STATESBORO —During Georgia Southern’s first week back to school, The George-Anne created an open form that allowed students, faculty and staff to share their experiences anonymously with one another.
We asked the campus, “Did you have any concerns or comments about your on campus experience?” and 81 people responded. Most of the responses were concerns about classes and limiting the spread of COVID.
Nine out of 81 people said they had no concerns, and 17 others used the form to voice their praise for the way things have been done thus far. That means that 55 people have used this form to voice their concerns.
The most persistent concerns were about class. Classes changing due to COVID-19 mean that some classes that students expected to be in person are now either fully or partially online. Nineteen people expressed their fears about the future of their semester.
“I don’t consider 35 minutes in a class per week or even 35 minutes every other week and ” in – person” schedule. In addition, why is tuition the same amount nevertheless there are less resources available?”
“Zoom meetings/online presence of professor seems “clunky” and awkward. Wish there was a better way to share material live. Also, in person classes seem unnecessary if all the material is required to be posted online anyway.”
“Hi! I am concerned about how I will effectively keep multiple work, for different classes, organized by myself. Once or twice a week I may meet with my professor face to face with a few other students, but for the most part I feel like I’m on my own.

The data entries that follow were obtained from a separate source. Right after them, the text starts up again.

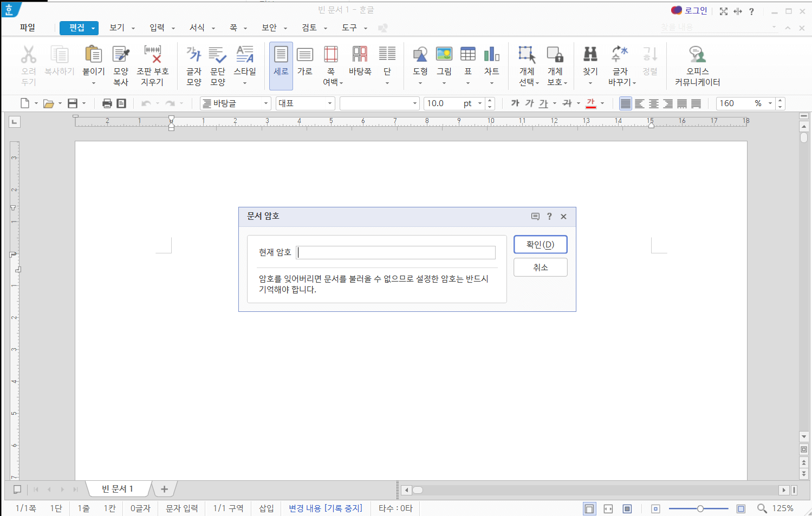The width and height of the screenshot is (812, 516).
Task: Open the font size dropdown
Action: [x=479, y=103]
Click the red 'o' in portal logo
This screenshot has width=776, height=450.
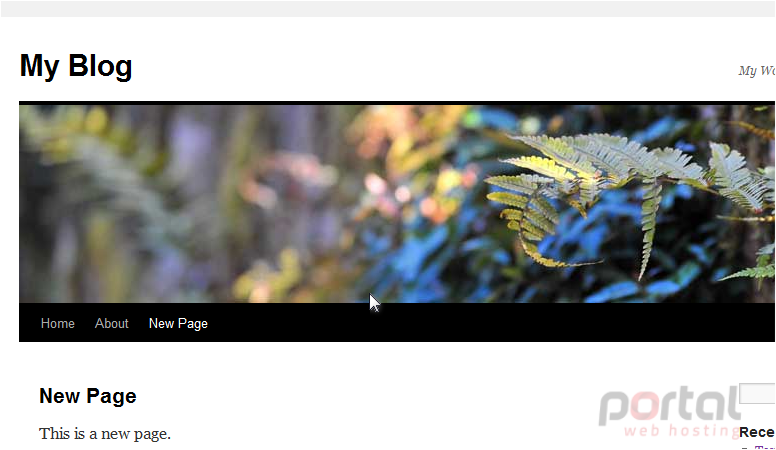coord(645,407)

Do I work on all 3 classes every day – or assign a day out of the week, for each class? How are other students staying organized at home? What is the best way to take multiple online classes, without getting confused?”
The second biggest topic of concern was concentrated on facemask and social distancing. Sixteen people decided to voice their opinions on this matter, most of which had to do with students not fully understanding the rules and reasons for social distancing combined with a fear of the virus spreading from off campus activities.
“My concern is that students don’t understand what social distancing truly means. I’ve seen a lot of people who think that they’re 6 feet apart, but they aren’t. And then on top of that, they don’t wear a mask because they think that social distancing by itself is enough to stop the spread. One example of this is that, yesterday, I watched someone take off their mask to sneeze, and a group of masked people walked right into it. These kinds of behaviors do not slow down the spread.”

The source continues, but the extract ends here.